As to the method of applying the 30 per cent grant from the Federal Government, we have noted that the City pleaded that its contract concerning those funds expressly provided that the purpose of the loan and grant was to aid the City in financing certain street improvement projects. There was no denial of this on the part of the property owners. They pleaded, however, that the grant should be used to reduce their assessments. The City denied that such a credit should be made, and the chancellor set out in his judgment that the grant, as expressly stated in the contract between the City and the Federal Government, was to aid the City in financing the street improvement work in question. Under the circumstances it is our conclusion that the ruling of the chancellor on this point was correct, and we are disposed to and do follow it.
The last paragraph of the brief of the City and the Bickel Company is as follows: "In conclusion, we submit that the judgment of the lower court is correct in every respect." The Breslin Company adopted the brief filed by the City and the Bickel Company.

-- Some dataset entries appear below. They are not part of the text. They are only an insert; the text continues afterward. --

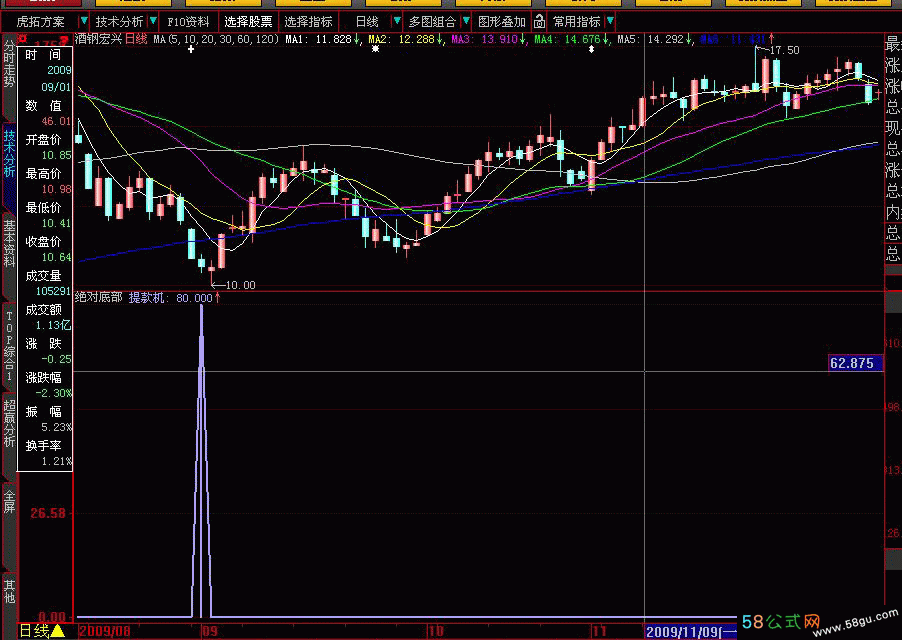Click the yellow triangle icon beside 日线
The image size is (902, 640).
[x=58, y=631]
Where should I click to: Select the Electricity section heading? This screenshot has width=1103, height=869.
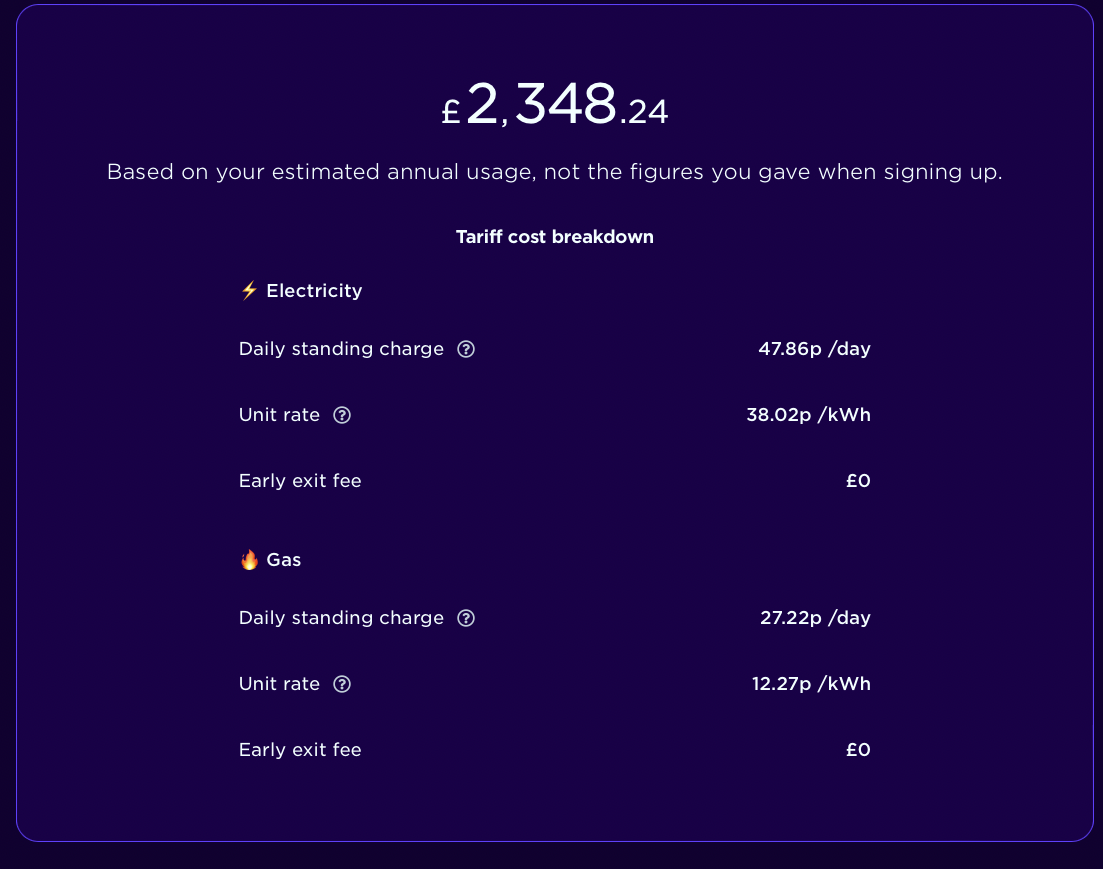[x=314, y=291]
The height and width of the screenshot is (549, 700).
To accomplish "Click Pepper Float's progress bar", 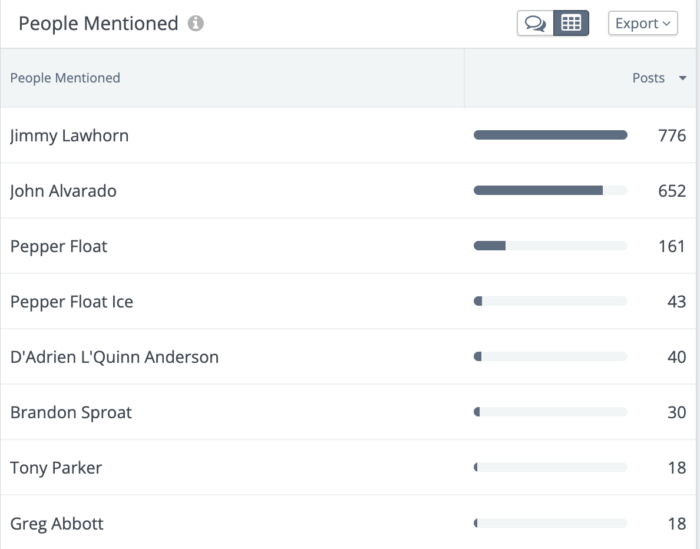I will [x=550, y=246].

Notwithstanding this, the record includes the following agreement and joint motion:
"Come J.W. Ward and Lee L. Simons, the City of Louisville, Henry Bickel Company and Breslin Construction Company, by their respective attorneys, and agree that the above styled appeal of Ward and Simons, the cross-appeals of Henry Bickel Company and Breslin Construction Company, and the original appeals of Henry Bickel Company and the Breslin Construction Company may all be submitted on the calling of these cases, and further agree that the time for filing briefs by the City of Louisville, Henry Bickel Company and Breslin Construction Company be extended to Friday, January 27, 1939."
A cross appeal was granted the Bickel and the Breslin Companies and the motion to hear the cases together was sustained. It is obvious from what has been said, however, that it is our conclusion that the judgment of the chancellor should be affirmed in respect to all the parties, and we so order.